Dataset entries:
Content starts
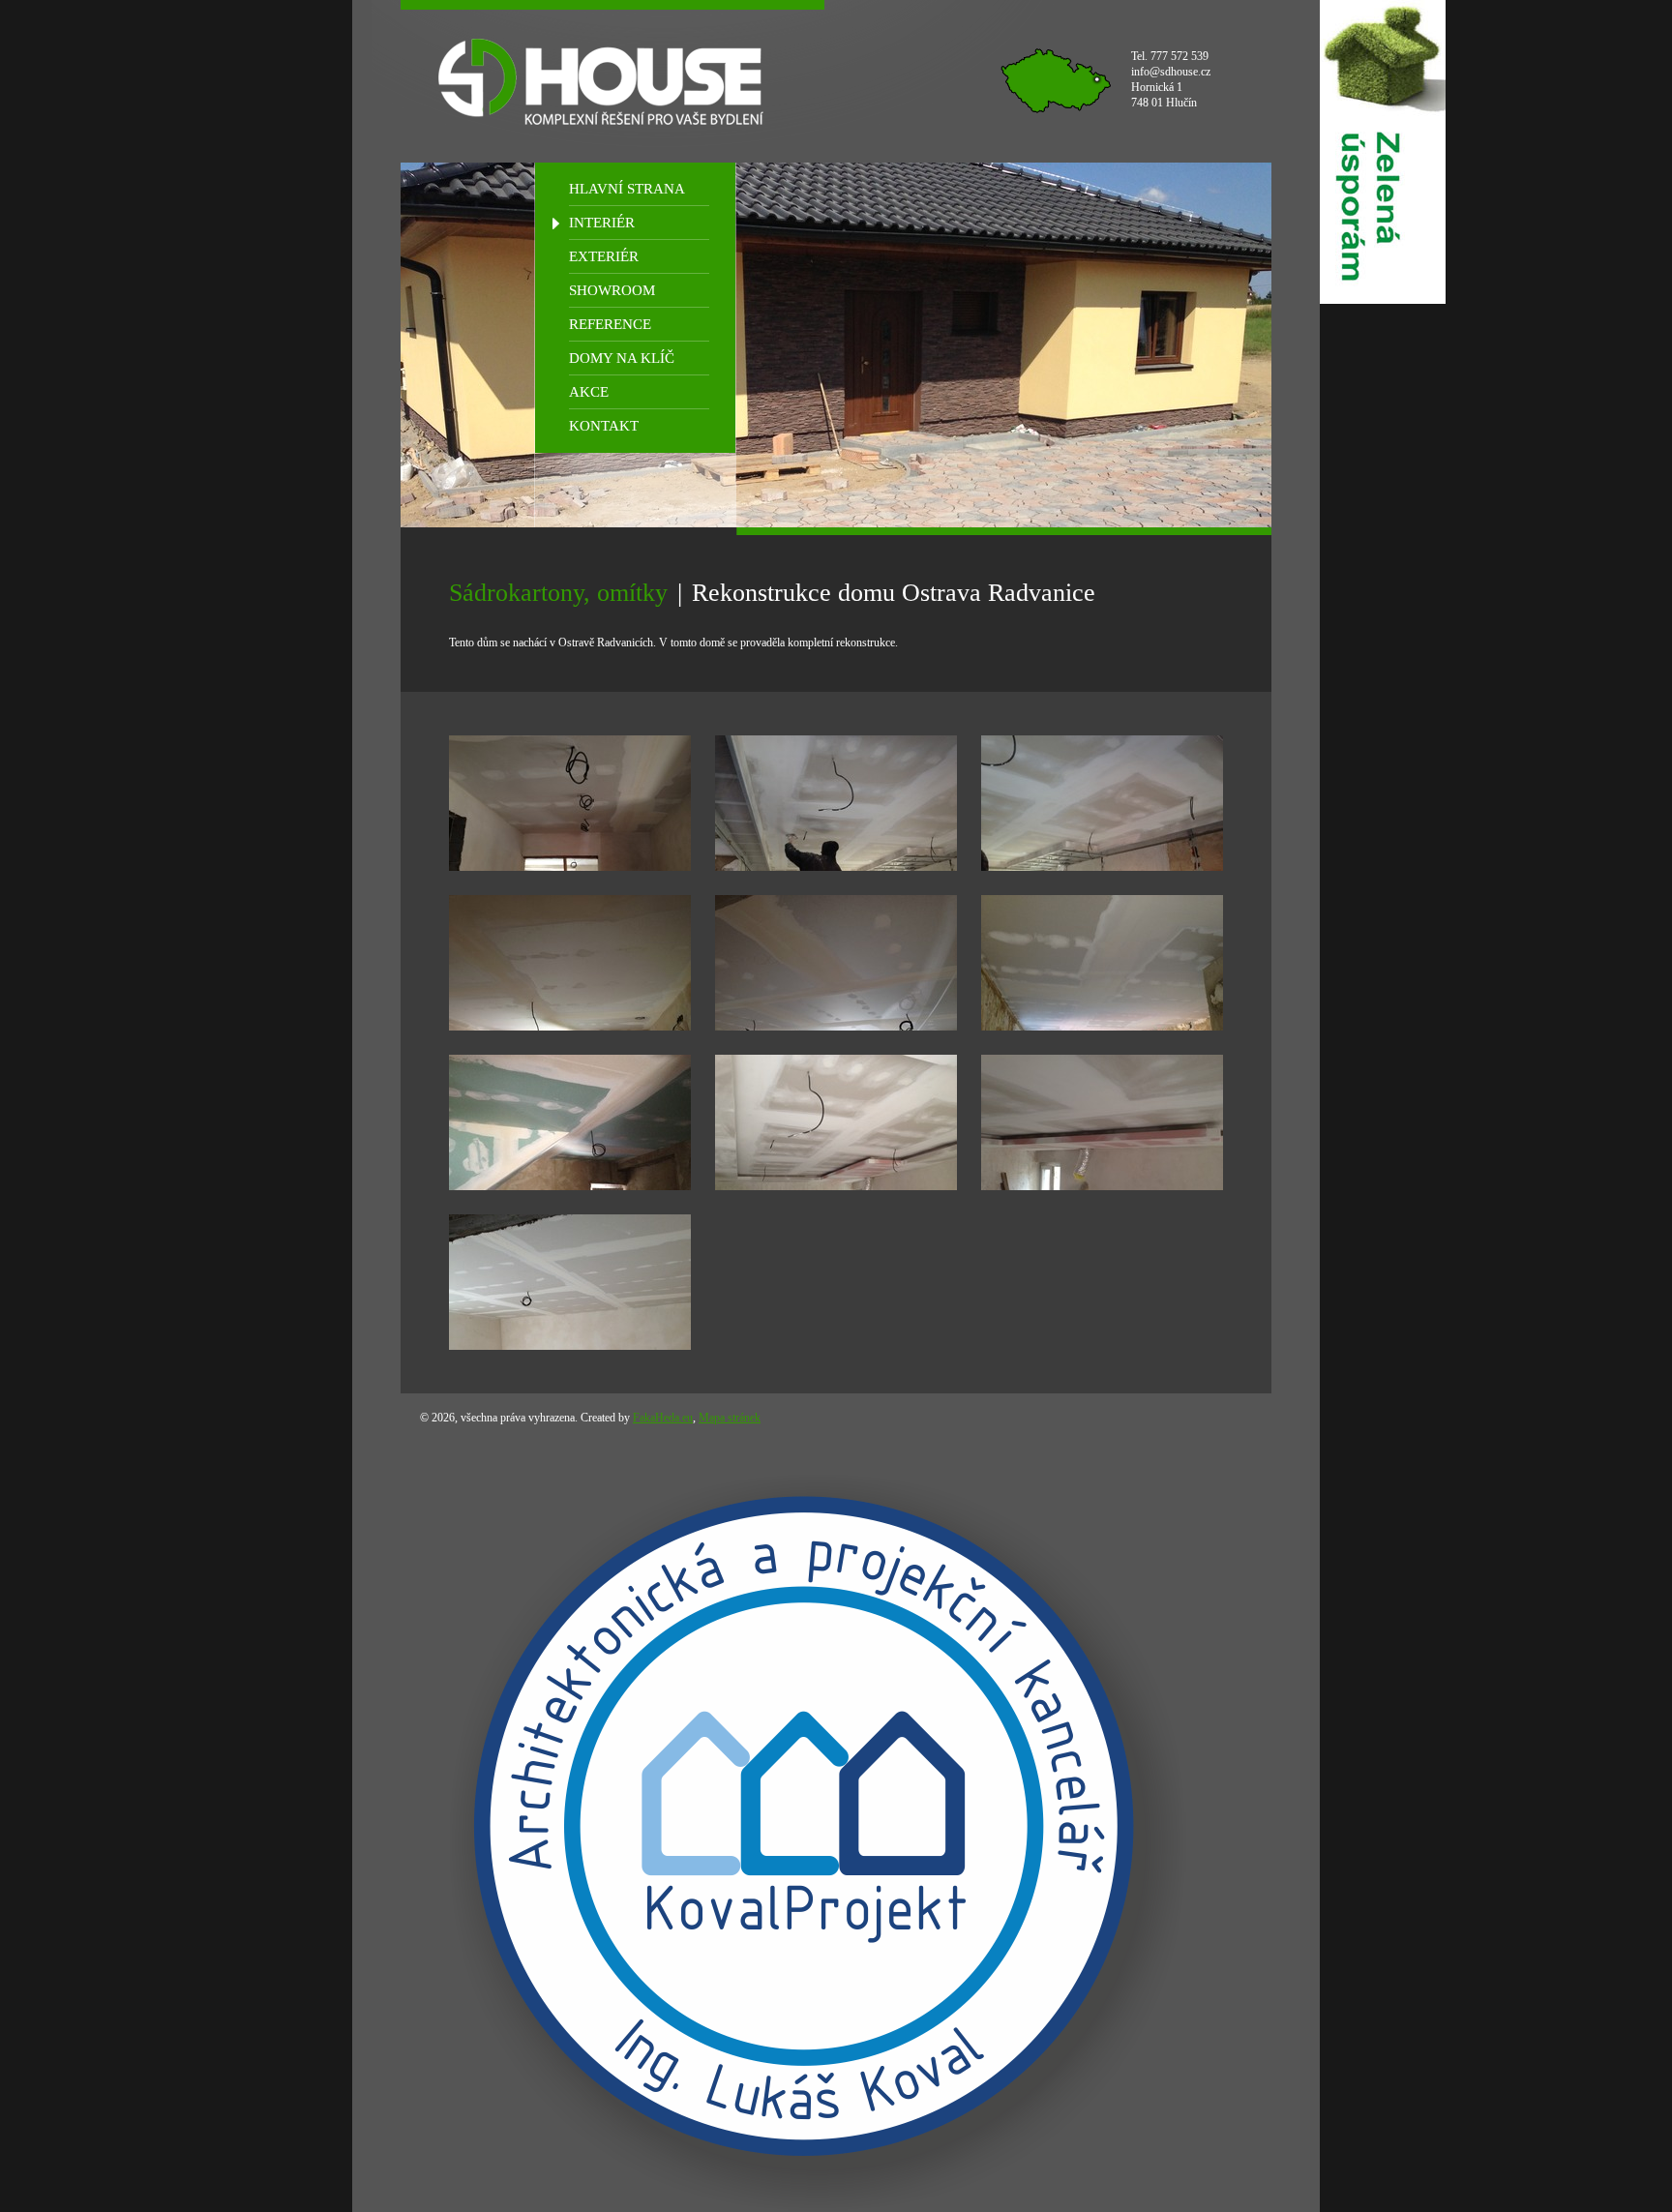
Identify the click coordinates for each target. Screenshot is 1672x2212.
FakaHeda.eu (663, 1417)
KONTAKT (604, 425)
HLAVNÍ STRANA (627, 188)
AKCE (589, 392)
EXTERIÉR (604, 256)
Content ends
Content starts
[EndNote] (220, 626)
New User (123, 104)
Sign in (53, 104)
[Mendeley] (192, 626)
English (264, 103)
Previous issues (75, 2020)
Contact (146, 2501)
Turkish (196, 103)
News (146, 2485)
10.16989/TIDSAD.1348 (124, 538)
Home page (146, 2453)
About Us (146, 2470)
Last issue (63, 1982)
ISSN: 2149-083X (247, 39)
Content ends
Which lines above run from the one containing "News (146, 2485)" to the one containing "ISSN: 2149-083X (247, 39)"? Give them again exactly, both ends included.

News (146, 2485)
10.16989/TIDSAD.1348 (124, 538)
Home page (146, 2453)
About Us (146, 2470)
Last issue (63, 1982)
ISSN: 2149-083X (247, 39)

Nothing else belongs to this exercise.